Similar analysis was performed using a neighbor’s graph approach and clustering (in this case the t-SNE-DBSCAN eps 6; min_samples = 80) to compare the results of feature extraction. Figure 21a illustrates the time evolution of the hydrocarbon flows of coils 1 and 5. Dotted boxes identify the operating regions identified by the DR and clustering combination of t-SNE-DBSCAN. The clustering results are given in Figure 21b. In this case, t-SNE projects the data into a 2D space. Five main clusters are clearly identified and also indicated in the time evolution plots. As can be seen, the large cluster identified previously using PCA is now subdivided into four subregions showcasing the better resolution of t-SNE. These subregions were also present in the SOM plot as discussed before (although not identified using PCA projection) and correspond to local system behavior (a small number of variables change significantly), as compared to the global changes discussed previously, for sharp changes in the steam flows. Figure 22 illustrates the cluster (corresponding to 2 subregions) projected into the time evolution as well as into the SOM and component plots. In this specific case, the most contributing variables are coils 1 and 5 hydrocarbon flow rates (Figure 23).

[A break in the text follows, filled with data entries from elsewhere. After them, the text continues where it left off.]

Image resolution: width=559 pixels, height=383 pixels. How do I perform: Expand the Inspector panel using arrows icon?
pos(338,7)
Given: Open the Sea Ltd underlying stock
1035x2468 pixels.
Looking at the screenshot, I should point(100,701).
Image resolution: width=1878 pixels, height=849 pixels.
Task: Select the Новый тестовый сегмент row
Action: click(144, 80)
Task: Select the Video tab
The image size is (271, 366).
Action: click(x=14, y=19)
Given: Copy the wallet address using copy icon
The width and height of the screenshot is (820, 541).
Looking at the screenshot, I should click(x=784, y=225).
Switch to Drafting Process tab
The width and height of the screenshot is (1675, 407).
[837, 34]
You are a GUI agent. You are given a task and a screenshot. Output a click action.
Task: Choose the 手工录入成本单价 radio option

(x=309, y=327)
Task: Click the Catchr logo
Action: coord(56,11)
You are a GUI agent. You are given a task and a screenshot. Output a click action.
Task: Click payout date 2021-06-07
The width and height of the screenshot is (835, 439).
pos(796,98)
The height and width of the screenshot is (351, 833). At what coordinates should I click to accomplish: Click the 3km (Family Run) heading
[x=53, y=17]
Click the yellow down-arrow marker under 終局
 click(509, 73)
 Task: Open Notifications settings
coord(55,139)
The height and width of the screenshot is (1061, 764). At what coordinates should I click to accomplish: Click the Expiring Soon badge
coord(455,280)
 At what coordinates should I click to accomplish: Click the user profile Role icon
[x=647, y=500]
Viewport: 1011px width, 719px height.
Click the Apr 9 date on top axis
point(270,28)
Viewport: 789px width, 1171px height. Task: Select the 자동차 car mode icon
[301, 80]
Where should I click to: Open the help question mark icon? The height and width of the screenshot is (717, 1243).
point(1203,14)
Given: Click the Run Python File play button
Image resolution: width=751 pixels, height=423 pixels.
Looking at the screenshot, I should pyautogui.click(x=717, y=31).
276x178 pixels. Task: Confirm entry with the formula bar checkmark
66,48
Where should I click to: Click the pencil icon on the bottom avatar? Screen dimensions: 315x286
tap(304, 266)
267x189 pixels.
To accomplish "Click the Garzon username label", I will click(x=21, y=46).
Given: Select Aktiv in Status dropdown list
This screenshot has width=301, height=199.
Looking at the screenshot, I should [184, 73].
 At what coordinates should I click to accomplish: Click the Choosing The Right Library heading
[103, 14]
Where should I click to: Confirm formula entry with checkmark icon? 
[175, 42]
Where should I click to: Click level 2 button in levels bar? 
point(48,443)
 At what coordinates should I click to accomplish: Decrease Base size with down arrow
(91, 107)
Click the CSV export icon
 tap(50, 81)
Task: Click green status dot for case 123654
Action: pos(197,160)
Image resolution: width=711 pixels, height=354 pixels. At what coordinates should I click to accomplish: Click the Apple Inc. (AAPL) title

Figure 21. (a) Time evolution of the hydrocarbon flows of coils 1 and 5. Circles identify the operating regions identified by the DR and clustering combination of t-SNE-DBSCAN; (b) clustering results in 3D plot.

Figure 22. Cluster (corresponding to two subregions) projected into the time evolution as well as into the SOM and component plots.

Figure 23. Contributing variables as identified by the subspace greedy search. Variables with the highest scores have a greater influence on the distribution of the data (i.e., cluster separation).